Credit:  By Jessica Bartlett, Town Correspondent | www.boston.com 9 August 2012 ~~

Despite a potential deficit in the school budget for fiscal 2014, revenue from the town’s wind turbine might be used to help carry out the town’s master plan.

Although nothing has been decided, the allocation of the money, which is expected to be between $160,000 and $220,000 annually, was discussed at a meeting on Tuesday night.

Selectmen said that rather than putting the money into the town’s operating budget, the unexpected revenue source would be best spent if they put it to the master plan.

The master plan, which town officials are still devising, seeks to renovate the Gates Intermediate School into a Town Hall, and would build a new school on the site of the current Town Hall.

The project would mean a new space for seniors and other town departments, which could go in the renovated Gates building.

The price for that project and what it would entail have yet to be discussed, but most likely would require a property tax override.

“If the master plan passed, this would go a long way to lowering the override number and getting an improvement for the whole town,” Selectman Tony Vegnani said. “If not, it will be an extra revenue source and go through the formulas we use [to split the money between the school and the town].”

Selectmen Chairman Joseph Norton agreed that putting the money toward a master plan would enable residents to see the tangible effects of this revenue, effects they wouldn’t see if the money were to be used for general town expenses.

“The revenue should benefit the entire town in some way. [The residents] are the ones that drive by [the turbine], see it, if there are negatives, they put up with it,” Norton said. “We all need additional revenue for our operating budget, but Town Hall would be a benefit to all people, a new junior high would be a giant asset to the town.

“I’m leaning towards…until we determine one way or another that the master plan is or isn’t going to be done, to put it into a fund for that capital project.”

School Committee members in the audience objected to the potential allocation of the money to a capital plan, rather than spending it now.

“From the school point of view, things are tight. We haven’t even come back to where we want it to be,” said School Committee member Bill Johnston.

Additionally, the $2.2 million override passed in 2011 will only cover the total school budget up through fiscal 2013, which ends next June 30. As a result, there will be a gap of over $100,000 for fiscal 2014.

“We were counting on it, and doing our forecasting with these numbers in our budget,” Johnston said. “I hear what you’re saying, with the master plan, but before we take it out of operating… it’s real money to our operating budget that we would use.”

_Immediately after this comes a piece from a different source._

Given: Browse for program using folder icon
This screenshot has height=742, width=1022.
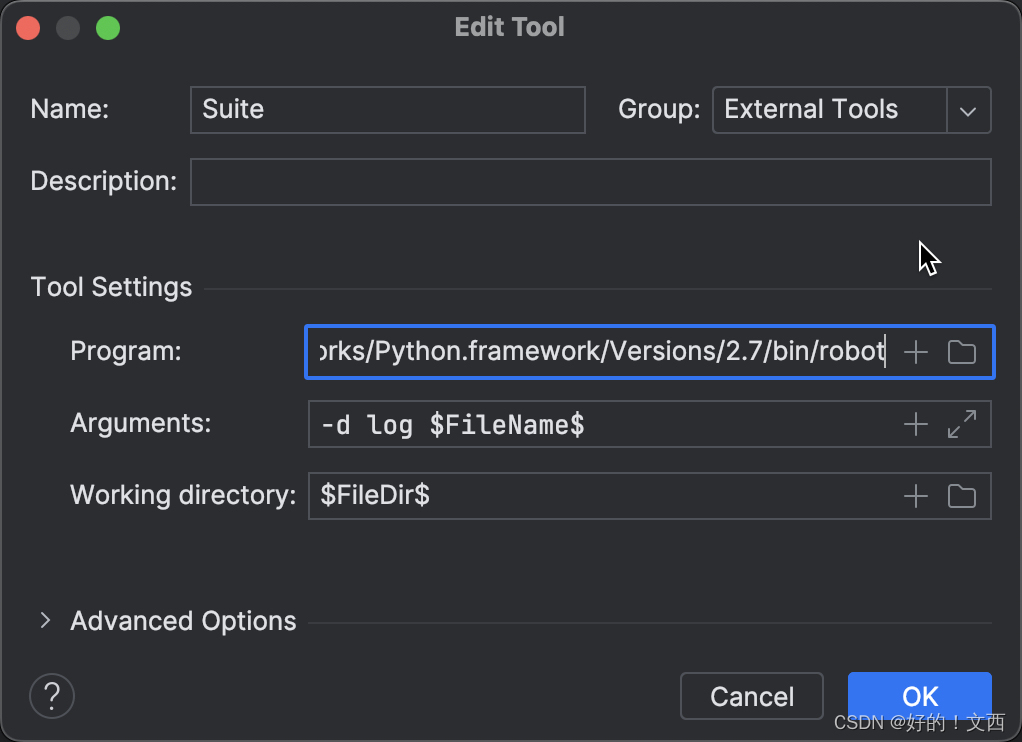Looking at the screenshot, I should tap(961, 352).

Selectmen stressed that the town still needed to approve a master plan, and that the details of the plan would be figured out in the next 18 months.

Regardless, Vegnani pushed that even if the money didn’t go directly to the schools now, the schools would get a substantial benefit.

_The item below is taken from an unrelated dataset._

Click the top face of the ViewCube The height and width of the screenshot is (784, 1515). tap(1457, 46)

“The school [department] gets a new middle school. It will fund a great facility, if it gets to that point. And if not, it should be split [now],” Vegnani said.

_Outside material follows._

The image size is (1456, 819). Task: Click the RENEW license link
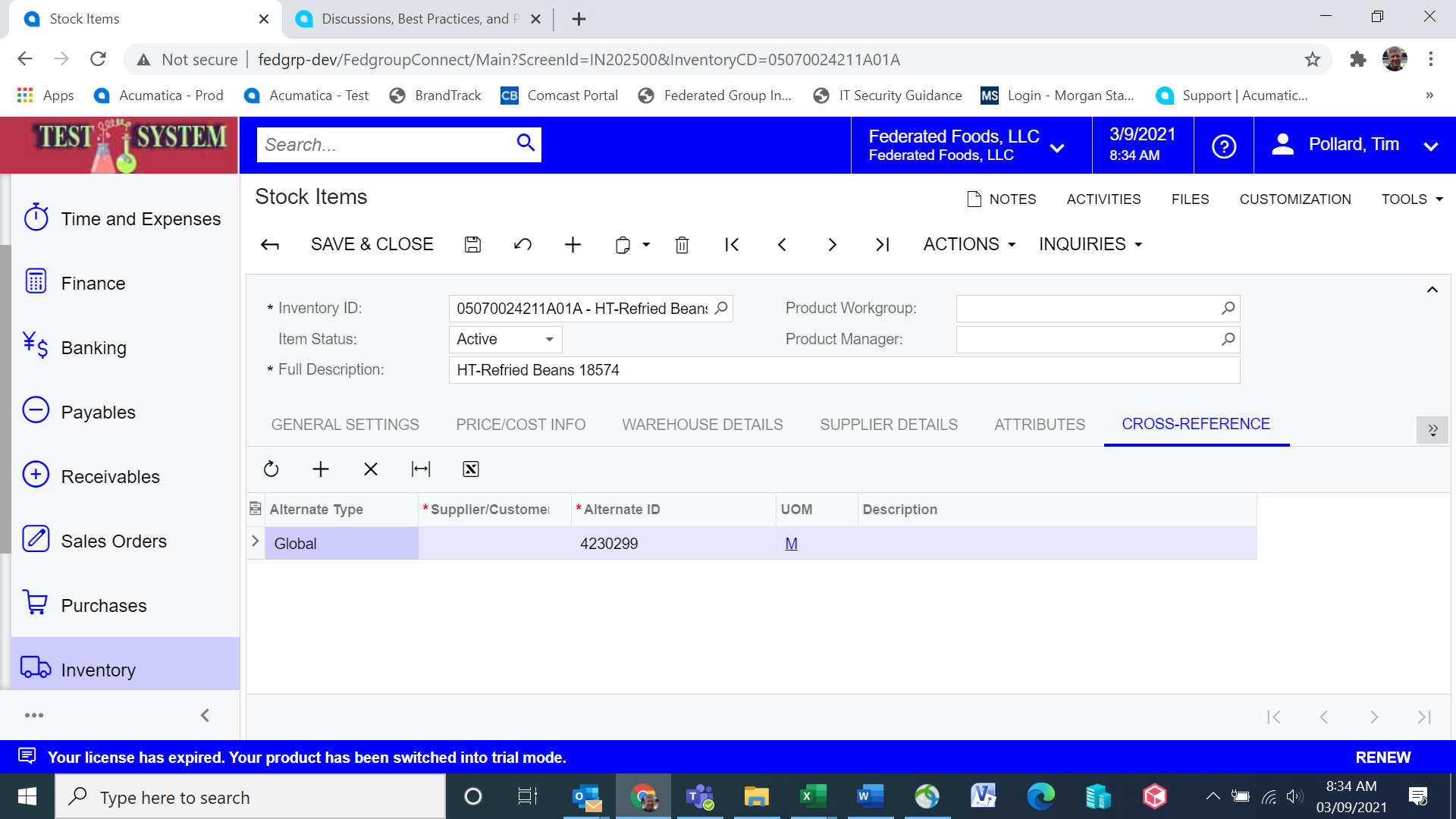point(1382,758)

Selectmen took no action on the funding and suggested to keep the money in a revolving fund. That fund would roll over from fiscal year to fiscal year until it is appropriated, officials said.

Source:  By Jessica Bartlett, Town Correspondent | www.boston.com 9 August 2012

This article is the work of the source indicated. Any opinions expressed in it are not necessarily those of National Wind Watch.

The copyright of this article resides with the author or publisher indicated. As part of its noncommercial educational effort to present the environmental, social, scientific, and economic issues of large-scale wind power development to a global audience seeking such information, National Wind Watch endeavors to observe “fair use” as provided for in section 107 of U.S. Copyright Law and similar “fair dealing” provisions of the copyright laws of other nations. Send requests to excerpt, general inquiries, and comments via e-mail.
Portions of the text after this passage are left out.